New VMware research highlights cybersecurity staff burnout concerns

A VMware report has revealed concerns that many security professionals are struggling with increased stress as a result of the impact of the lockdown, a view corroborated by a leading industry body.

VMware’s seventh annual Global Incident Response Threat Report identified a significant rise in cyber threats, with hackers deploying advanced techniques to deliver more targeted and sophisticated attacks, at the same time as the move to remote working made processes harder to manage and data more difficult to secure.

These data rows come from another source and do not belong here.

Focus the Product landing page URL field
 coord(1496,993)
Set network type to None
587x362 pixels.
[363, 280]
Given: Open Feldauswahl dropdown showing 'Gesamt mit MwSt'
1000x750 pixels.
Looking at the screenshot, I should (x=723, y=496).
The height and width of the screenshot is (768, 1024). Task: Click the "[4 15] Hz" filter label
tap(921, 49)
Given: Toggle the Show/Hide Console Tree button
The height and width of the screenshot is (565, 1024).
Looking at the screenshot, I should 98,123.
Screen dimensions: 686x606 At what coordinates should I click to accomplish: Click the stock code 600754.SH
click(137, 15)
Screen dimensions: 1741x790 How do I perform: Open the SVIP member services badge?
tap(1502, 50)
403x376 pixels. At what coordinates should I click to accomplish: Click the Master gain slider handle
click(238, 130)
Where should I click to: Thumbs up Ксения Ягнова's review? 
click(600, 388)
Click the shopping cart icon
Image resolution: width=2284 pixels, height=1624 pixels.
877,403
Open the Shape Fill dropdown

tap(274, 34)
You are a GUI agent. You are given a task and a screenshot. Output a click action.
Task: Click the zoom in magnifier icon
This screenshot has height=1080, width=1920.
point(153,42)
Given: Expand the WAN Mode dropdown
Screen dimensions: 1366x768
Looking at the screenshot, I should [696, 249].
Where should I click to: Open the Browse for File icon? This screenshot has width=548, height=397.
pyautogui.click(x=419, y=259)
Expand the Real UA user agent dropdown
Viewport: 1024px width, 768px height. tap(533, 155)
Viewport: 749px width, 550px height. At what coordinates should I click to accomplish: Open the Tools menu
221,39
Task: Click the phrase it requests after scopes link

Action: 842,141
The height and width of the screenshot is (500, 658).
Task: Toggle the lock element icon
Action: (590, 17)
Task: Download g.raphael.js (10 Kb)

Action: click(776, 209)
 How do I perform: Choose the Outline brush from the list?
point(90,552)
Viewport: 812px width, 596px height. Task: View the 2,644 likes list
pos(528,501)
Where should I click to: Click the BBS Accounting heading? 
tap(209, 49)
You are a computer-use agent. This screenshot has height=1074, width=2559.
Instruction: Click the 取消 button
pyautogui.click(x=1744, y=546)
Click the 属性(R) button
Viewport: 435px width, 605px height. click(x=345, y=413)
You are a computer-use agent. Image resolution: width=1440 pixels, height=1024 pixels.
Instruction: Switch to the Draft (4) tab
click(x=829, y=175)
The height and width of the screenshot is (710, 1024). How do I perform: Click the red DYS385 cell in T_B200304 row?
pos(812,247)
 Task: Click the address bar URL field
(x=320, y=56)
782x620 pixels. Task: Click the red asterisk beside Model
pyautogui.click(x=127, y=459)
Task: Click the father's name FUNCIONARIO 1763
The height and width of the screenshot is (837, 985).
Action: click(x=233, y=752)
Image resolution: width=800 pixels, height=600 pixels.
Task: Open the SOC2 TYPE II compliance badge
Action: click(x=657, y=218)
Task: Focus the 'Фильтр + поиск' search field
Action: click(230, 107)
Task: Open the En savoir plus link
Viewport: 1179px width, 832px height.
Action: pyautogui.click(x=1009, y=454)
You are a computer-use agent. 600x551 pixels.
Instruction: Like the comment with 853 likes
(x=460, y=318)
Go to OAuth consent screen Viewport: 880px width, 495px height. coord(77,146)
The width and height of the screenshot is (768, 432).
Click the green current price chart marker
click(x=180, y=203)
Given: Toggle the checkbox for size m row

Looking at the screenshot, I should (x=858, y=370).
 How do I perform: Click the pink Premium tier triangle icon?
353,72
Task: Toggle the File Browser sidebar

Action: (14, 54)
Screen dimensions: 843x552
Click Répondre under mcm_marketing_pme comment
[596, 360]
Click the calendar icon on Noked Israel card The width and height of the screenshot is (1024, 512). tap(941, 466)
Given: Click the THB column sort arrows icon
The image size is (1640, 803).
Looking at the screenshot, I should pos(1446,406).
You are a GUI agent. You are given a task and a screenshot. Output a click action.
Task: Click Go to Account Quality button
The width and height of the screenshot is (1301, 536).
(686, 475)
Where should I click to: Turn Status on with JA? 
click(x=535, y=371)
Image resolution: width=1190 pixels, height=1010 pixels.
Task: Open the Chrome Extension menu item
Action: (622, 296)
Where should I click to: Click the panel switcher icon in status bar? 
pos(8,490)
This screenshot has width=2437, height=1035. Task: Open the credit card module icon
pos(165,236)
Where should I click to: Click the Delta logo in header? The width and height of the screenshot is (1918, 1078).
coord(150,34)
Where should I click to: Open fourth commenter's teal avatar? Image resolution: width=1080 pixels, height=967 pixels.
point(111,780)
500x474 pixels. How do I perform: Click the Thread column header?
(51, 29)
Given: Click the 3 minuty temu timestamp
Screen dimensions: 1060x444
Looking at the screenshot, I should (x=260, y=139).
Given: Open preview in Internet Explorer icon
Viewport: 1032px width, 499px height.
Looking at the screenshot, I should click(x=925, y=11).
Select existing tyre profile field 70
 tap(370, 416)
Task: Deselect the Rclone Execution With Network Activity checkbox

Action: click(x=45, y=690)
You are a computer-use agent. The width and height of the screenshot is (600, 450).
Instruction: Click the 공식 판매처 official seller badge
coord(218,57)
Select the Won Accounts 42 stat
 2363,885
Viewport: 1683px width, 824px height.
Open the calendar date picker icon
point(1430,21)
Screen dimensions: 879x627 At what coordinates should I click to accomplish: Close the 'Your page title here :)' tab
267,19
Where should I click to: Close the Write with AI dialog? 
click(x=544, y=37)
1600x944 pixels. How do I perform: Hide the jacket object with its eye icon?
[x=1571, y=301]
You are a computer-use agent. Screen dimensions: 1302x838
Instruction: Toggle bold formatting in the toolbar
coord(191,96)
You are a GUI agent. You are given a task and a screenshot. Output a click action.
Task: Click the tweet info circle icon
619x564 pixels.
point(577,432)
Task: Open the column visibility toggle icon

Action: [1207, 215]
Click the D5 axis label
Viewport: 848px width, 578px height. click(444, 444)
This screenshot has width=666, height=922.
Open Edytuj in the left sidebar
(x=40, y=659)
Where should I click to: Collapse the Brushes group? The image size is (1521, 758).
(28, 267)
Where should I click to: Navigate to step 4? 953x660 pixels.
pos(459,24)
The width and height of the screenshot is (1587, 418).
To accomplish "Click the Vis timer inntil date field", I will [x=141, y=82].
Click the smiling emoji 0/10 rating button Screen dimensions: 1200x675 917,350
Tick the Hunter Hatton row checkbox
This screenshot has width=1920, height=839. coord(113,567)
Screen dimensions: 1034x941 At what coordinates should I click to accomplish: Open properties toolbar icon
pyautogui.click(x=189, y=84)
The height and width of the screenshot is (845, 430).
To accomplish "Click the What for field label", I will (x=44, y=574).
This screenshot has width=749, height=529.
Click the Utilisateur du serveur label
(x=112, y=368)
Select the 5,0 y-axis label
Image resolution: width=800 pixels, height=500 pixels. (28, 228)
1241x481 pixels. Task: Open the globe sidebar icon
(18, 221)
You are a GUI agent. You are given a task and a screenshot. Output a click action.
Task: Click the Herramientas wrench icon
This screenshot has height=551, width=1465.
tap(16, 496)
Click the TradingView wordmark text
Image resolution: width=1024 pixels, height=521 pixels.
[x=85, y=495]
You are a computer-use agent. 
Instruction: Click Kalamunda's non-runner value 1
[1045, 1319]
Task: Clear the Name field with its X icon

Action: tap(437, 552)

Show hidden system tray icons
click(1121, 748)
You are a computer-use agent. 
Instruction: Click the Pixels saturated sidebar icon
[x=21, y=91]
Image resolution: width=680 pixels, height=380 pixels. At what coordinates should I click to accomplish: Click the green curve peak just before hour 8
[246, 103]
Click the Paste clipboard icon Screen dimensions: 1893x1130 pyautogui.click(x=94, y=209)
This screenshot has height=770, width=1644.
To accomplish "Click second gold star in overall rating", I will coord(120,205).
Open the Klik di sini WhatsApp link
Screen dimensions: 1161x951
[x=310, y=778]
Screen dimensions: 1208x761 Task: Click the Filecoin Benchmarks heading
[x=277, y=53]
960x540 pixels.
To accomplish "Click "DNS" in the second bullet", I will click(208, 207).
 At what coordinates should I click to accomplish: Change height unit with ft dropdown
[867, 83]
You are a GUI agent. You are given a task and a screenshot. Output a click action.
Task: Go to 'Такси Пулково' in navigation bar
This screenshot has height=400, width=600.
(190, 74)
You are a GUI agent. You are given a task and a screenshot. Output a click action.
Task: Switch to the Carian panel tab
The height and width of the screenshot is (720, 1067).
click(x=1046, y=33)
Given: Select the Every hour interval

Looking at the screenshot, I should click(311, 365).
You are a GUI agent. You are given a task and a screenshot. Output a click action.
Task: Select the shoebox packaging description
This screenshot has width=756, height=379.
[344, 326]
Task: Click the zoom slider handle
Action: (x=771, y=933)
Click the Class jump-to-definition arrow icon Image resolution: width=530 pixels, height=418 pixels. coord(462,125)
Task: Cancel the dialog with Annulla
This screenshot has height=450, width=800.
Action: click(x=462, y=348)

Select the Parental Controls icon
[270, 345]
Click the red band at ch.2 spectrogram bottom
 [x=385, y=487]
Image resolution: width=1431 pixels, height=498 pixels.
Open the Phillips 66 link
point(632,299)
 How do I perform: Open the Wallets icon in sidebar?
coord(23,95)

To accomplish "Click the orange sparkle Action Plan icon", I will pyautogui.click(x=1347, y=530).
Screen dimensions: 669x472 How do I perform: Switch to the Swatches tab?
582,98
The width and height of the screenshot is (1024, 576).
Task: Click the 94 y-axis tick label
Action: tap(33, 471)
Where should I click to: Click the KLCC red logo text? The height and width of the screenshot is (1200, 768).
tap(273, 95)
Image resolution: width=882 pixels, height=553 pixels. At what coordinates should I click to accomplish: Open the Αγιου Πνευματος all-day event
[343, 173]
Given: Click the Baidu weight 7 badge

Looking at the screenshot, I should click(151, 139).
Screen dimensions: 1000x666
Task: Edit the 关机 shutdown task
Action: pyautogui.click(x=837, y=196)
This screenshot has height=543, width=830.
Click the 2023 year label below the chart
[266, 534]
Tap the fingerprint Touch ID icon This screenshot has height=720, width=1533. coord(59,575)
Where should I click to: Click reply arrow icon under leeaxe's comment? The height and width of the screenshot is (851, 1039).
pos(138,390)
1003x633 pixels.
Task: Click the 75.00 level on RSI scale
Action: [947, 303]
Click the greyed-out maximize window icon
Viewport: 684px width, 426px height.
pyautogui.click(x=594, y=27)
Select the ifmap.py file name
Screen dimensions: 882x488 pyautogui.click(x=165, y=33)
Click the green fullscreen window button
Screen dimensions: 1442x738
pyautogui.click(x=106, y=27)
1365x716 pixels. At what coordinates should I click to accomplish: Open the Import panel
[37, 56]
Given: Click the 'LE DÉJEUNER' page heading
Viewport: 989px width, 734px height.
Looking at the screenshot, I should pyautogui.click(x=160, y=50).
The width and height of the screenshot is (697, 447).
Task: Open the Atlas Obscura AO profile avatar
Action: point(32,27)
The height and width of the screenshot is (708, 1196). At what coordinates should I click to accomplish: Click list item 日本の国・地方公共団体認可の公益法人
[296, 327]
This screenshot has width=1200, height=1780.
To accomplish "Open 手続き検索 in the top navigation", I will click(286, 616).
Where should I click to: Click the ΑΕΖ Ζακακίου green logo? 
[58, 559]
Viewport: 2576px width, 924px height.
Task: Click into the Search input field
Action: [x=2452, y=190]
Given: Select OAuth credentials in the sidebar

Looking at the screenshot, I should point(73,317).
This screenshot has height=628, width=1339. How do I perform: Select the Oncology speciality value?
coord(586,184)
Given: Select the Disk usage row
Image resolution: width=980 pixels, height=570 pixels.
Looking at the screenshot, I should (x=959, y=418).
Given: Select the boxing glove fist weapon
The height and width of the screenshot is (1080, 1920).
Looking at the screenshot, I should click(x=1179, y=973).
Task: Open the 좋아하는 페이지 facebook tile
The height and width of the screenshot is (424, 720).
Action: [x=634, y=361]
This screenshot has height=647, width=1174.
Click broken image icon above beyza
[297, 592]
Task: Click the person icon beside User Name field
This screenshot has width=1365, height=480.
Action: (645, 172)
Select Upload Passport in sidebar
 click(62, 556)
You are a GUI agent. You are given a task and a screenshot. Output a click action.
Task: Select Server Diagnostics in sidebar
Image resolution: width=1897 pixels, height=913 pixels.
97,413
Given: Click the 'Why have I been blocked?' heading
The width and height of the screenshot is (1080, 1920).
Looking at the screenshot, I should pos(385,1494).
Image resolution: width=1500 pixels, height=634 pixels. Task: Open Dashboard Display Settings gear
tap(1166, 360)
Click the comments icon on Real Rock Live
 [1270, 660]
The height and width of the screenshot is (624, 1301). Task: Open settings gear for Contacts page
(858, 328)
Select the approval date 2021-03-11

One of the major impacts of this is on the health and well-being of the security teams tasked with protecting their organisations against the rising threats. The research found that security professionals are struggling to counter the range of complex attacks, compounded by new environments such as the cloud and containers. The result is that many are grappling with health concerns and heightened job expectations, with 51% experiencing extreme stress or burnout over the past year.

And the knock-on effects are particularly concerning, with 67% of those who experienced stress having to take time off work because of it, while 65% have considered leaving their jobs altogether.

The above views from VMware’s research have been reinforced by the findings in a report from the influential Chartered Institute of Information Security (CIISec). The 2020/21 State of the Profession report polled 557 security professionals and found that 80% claimed to have been more anxious and stressed out during the pandemic.

This was partly due to overwork, with the study revealing that whilst security professionals were working 42.5 hours per week on average, some were actually putting in around 90 hours per week due to the pressures they faced.

The pandemic has also shone the spotlight on training and career progression. For example, a frequently cited challenge in the report was the fact that the forced cancellation of education events, including training sessions, had widened the skills gap in the sector.

And the lack of career progression and opportunity for development and growth was also a concern for some, perhaps reinforcing the uncertainty of the pandemic and the lack of career planning in security teams.

What can be done to address these very real concerns and reduce the levels of stress felt by many security professionals? Rick McElroy, principal cybersecurity strategist at VMware   recommended a number of proactive measures to ensure that cybersecurity teams are not only productive, but healthy and able to withstand the stress of the job. These ranged from: “ one-on-ones to hear team members out, to encouraging them to take leadership and professional development courses, to adopting non-standard activities such as walking meetings and mindfulness training”.

He added “On the technical side, give your team the time to operationalise a piece of technology before implementing a new one, offer real breaks and consider rotations of work that assure individuals their careers are progressing.”

Amanda Finch, CEO of CIISec, elaborated further on the issue of career progression, saying: “It’s clear the industry needs to do more to highlight the available opportunities and what skill sets and knowledge security professionals need to move to the next level on their chosen career path”.